_PROBLEM TO SOLVE_. Every line below between the line holding "Image resolution: width=1456 pixels, height=831" and the line holding "Given: Collapse the", inclusive, should be repeated exactly, and all other lines omitted.

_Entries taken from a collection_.

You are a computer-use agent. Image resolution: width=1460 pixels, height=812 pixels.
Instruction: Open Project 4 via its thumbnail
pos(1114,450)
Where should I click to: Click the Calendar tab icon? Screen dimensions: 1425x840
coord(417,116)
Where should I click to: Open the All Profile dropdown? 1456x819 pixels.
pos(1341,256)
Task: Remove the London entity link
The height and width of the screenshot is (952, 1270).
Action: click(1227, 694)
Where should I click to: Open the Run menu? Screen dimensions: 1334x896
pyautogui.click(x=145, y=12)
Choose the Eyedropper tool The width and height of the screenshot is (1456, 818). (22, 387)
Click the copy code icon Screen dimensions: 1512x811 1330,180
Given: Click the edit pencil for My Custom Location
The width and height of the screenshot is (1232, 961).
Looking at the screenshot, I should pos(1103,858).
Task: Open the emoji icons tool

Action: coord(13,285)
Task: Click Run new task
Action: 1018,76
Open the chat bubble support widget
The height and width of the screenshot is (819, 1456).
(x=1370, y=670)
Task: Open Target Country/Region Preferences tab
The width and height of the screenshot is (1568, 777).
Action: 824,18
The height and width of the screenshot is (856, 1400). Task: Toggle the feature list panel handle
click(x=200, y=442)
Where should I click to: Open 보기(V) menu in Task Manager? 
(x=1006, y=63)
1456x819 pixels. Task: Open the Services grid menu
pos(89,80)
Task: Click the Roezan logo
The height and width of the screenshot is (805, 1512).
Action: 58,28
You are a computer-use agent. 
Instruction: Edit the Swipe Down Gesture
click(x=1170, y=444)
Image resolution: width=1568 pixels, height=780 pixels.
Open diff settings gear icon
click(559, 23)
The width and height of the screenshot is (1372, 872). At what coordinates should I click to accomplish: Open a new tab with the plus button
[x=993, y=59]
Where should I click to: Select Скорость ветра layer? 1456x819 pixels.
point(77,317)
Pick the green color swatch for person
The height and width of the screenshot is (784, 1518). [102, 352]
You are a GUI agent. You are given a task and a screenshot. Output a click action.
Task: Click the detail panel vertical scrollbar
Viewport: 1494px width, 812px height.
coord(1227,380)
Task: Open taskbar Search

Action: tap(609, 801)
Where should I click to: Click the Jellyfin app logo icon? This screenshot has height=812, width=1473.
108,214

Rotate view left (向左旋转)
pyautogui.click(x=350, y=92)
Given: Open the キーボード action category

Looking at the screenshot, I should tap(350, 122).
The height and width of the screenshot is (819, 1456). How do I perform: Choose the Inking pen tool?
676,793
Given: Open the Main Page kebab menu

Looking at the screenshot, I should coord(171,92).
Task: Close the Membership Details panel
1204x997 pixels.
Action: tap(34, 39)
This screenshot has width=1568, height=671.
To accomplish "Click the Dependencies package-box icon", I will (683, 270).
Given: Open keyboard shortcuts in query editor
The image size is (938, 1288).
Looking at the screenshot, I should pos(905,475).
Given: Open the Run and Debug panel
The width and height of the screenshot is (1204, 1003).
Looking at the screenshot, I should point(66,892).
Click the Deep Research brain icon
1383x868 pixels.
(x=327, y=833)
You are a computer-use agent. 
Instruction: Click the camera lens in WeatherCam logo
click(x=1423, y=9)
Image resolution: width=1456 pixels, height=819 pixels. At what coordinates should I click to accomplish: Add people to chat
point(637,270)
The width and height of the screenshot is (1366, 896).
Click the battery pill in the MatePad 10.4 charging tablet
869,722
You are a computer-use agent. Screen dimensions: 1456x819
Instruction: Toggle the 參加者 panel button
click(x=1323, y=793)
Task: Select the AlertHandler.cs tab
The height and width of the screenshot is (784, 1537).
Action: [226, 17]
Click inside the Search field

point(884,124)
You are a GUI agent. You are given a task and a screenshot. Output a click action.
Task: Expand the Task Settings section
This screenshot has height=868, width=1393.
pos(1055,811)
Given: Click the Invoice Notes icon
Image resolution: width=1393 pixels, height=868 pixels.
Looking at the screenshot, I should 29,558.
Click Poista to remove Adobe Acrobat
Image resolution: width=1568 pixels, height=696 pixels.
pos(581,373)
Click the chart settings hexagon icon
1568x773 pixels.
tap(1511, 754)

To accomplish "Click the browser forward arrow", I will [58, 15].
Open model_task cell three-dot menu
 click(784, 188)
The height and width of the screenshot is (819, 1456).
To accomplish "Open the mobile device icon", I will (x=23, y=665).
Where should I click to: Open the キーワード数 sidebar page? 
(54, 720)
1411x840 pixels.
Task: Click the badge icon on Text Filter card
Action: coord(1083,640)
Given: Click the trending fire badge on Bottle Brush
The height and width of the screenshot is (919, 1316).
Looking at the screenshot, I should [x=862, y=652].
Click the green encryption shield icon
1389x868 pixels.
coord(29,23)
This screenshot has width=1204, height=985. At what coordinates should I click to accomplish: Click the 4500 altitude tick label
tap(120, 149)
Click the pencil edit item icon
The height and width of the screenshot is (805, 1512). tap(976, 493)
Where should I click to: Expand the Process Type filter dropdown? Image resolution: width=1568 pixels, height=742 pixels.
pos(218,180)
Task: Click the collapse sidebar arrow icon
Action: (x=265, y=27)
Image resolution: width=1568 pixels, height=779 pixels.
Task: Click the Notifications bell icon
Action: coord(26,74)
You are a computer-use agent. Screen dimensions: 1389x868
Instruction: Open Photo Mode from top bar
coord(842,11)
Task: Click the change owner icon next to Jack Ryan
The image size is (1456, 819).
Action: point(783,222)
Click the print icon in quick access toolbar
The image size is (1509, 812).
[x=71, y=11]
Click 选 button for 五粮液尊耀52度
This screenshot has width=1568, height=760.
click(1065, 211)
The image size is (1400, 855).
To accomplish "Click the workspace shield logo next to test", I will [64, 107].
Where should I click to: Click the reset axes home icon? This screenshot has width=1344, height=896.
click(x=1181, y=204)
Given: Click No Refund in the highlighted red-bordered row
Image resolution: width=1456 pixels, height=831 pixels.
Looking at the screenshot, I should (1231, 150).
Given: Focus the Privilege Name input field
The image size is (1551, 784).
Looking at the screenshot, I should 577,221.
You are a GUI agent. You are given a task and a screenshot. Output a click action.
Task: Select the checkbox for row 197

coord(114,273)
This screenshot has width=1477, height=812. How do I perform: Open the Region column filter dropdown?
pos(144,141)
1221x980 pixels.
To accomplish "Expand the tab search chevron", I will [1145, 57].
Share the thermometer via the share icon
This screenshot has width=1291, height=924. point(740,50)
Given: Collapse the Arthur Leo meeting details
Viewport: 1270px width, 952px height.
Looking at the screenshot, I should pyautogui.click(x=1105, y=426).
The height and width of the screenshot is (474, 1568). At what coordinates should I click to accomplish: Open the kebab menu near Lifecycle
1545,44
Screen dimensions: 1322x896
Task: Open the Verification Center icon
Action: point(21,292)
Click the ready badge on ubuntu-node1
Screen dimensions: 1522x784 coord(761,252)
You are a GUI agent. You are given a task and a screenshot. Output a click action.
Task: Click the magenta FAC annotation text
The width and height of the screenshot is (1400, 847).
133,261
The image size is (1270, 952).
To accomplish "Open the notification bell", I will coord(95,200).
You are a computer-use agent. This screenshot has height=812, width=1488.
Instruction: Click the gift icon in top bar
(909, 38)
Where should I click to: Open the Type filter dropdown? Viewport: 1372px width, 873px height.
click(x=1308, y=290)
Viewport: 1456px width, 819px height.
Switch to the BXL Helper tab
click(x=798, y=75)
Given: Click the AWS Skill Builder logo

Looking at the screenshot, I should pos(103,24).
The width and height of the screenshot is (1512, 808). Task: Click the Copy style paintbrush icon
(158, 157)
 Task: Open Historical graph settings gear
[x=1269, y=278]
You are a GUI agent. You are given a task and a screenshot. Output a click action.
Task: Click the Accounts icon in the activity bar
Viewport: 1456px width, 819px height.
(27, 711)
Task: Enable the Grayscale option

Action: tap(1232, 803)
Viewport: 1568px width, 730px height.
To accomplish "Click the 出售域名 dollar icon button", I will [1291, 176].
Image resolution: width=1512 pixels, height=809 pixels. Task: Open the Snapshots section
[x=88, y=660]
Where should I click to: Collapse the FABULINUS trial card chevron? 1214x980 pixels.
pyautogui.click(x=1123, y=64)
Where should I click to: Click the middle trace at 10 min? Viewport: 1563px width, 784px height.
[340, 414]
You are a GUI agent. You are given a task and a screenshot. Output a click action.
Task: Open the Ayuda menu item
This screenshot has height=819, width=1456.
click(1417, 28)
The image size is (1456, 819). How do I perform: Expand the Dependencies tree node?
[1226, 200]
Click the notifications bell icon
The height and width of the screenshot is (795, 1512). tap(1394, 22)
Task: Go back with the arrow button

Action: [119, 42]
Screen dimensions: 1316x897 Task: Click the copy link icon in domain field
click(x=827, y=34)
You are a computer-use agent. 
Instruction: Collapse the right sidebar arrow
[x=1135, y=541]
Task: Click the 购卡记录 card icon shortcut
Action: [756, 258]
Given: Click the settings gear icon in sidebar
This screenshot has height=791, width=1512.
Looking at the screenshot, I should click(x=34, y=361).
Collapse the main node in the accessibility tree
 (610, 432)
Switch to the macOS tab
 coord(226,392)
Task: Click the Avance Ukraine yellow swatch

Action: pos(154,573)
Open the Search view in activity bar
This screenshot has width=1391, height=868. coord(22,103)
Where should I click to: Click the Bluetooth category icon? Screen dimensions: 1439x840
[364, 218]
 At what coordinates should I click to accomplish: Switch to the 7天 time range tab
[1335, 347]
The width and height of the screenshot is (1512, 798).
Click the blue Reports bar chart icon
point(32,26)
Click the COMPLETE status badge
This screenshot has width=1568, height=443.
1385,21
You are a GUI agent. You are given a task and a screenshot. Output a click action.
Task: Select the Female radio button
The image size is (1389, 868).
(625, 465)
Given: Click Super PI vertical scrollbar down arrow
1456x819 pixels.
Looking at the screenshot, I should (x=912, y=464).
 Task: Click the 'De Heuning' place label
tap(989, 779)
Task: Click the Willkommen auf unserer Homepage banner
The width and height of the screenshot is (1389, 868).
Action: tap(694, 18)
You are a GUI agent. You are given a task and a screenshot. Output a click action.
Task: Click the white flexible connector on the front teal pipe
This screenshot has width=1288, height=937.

_OUTPUT OF THE EXERCISE_.
Image resolution: width=1456 pixels, height=831 pixels.
Looking at the screenshot, I should (1231, 150).
Given: Focus the Privilege Name input field
The image size is (1551, 784).
Looking at the screenshot, I should 577,221.
You are a GUI agent. You are given a task and a screenshot. Output a click action.
Task: Select the checkbox for row 197

coord(114,273)
This screenshot has width=1477, height=812. How do I perform: Open the Region column filter dropdown?
pos(144,141)
1221x980 pixels.
To accomplish "Expand the tab search chevron", I will [1145, 57].
Share the thermometer via the share icon
This screenshot has width=1291, height=924. point(740,50)
Given: Collapse the Arthur Leo meeting details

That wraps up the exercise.